Durch Downgrading wollen Lebensmittelkonzerne meistens Rohstoffkosten einsparen, legen die Karten jedoch nicht offen auf den Tisch. Dabei sind die Produzenten oft um keine Ausrede verlegen, wenn sie Stellung zu einer Rezepturänderung nehmen sollen. Wie ein roter Faden zieht sich die Begründung durch die Firmenantworten, dass es vor allem die Kunden seien, die beispielsweise weniger Kaffee im Fertig-Cappuccino oder einen weniger intensiven Schokoladengeschmack wünschten.

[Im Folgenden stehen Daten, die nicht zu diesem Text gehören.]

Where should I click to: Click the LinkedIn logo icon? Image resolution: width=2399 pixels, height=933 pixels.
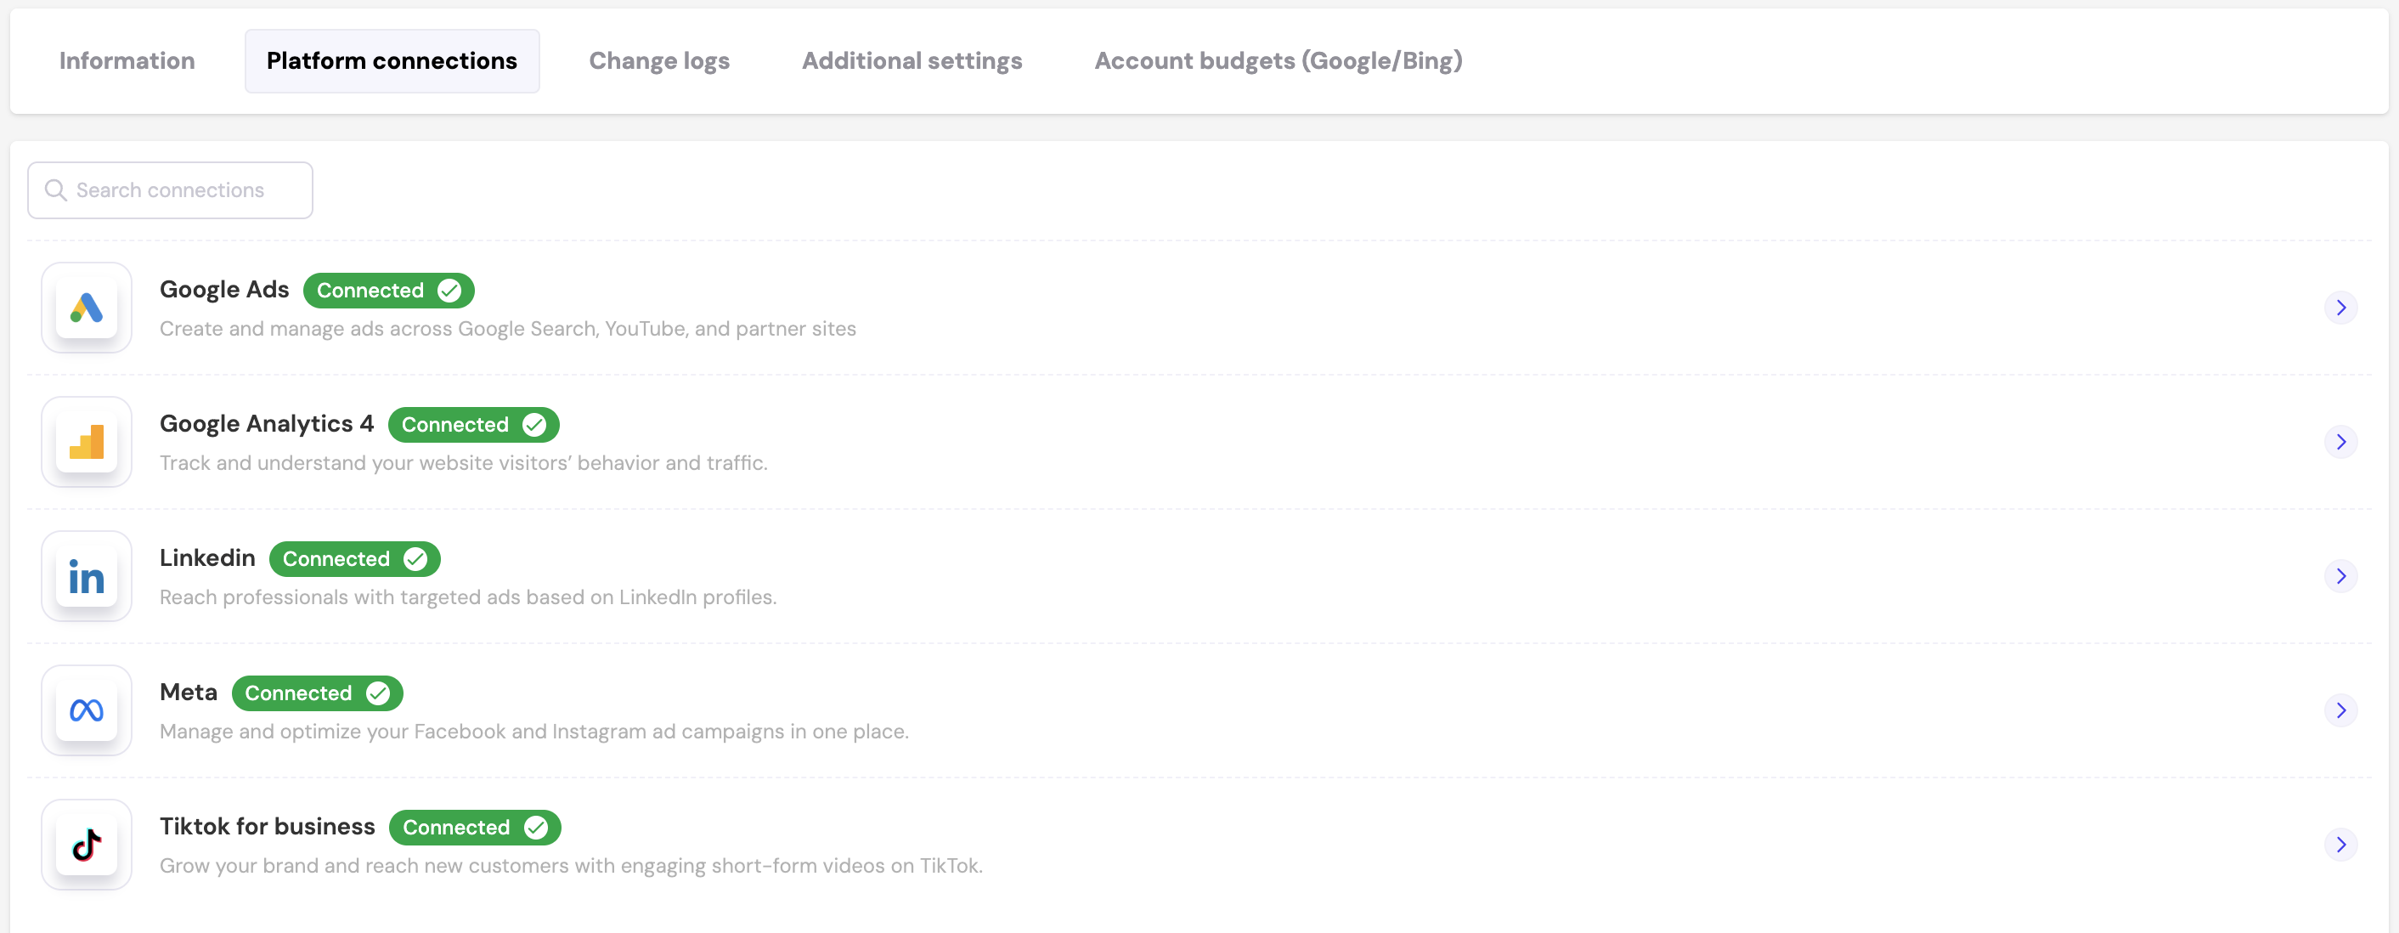point(87,576)
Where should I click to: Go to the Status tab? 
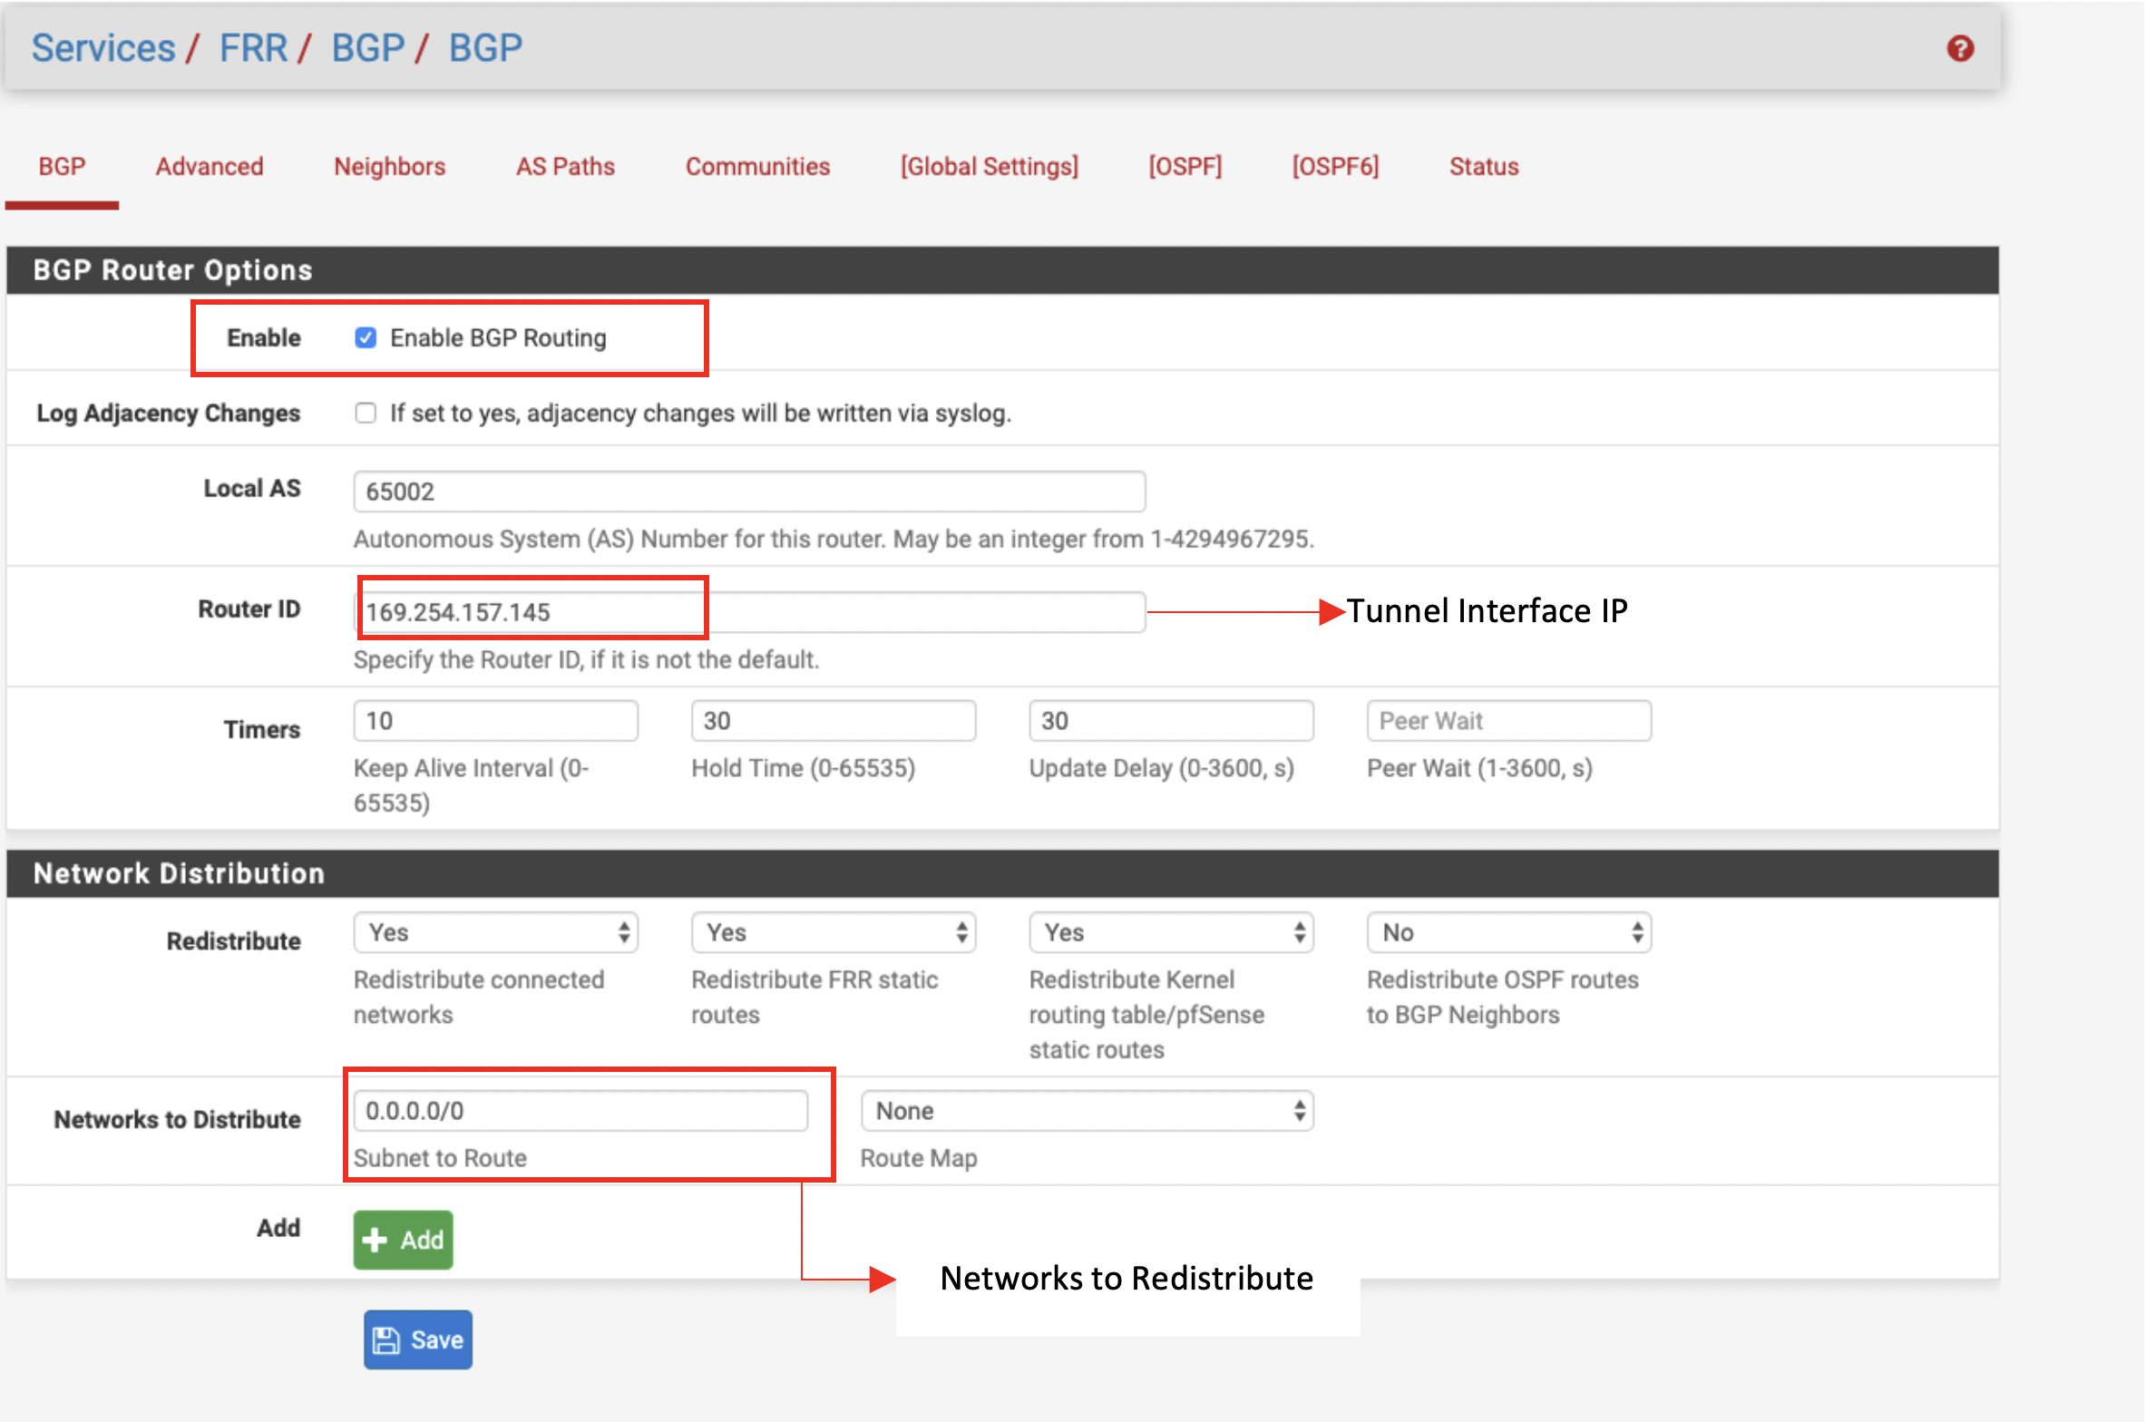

„Downgrading“ in Verbindung mit „Downsizing“

Nicht selten geht Downgrading mit Downsizing einher. Bei mindestens fünf Beispielen der Untersuchung haben Hersteller ein Produkt nicht nur hinsichtlich seiner Qualität verschlechtert, sondern auch noch die Füllmenge reduziert. Das waren Milka Nussini Riegel, das Dr. Oetker Vitalis Früchtemüsli, die Pralinen-Hütchen von Arko, das Kölln Schoko-Kirsch Müsli und das Cappuccino-Pulver von Krüger. Bei gleichem Preis mussten die Verbraucher für diese fünf Produkte – bezogen auf den Grundpreis – durchschnittlich über 20 Prozent mehr bezahlen.

Unser Tipp

Insbesondere bei Hinweisen wie „verbesserte Rezeptur“ oder „Neue Rezeptur“ empfiehlt sich ein prüfender Blick auf die Zutatenliste. Bei diesen Lebensmitteln könnte sich die bisherige Produktqualität verschlechtert haben oder der Gehalt an wertgebenden Inhaltsstoffen verringert worden sein.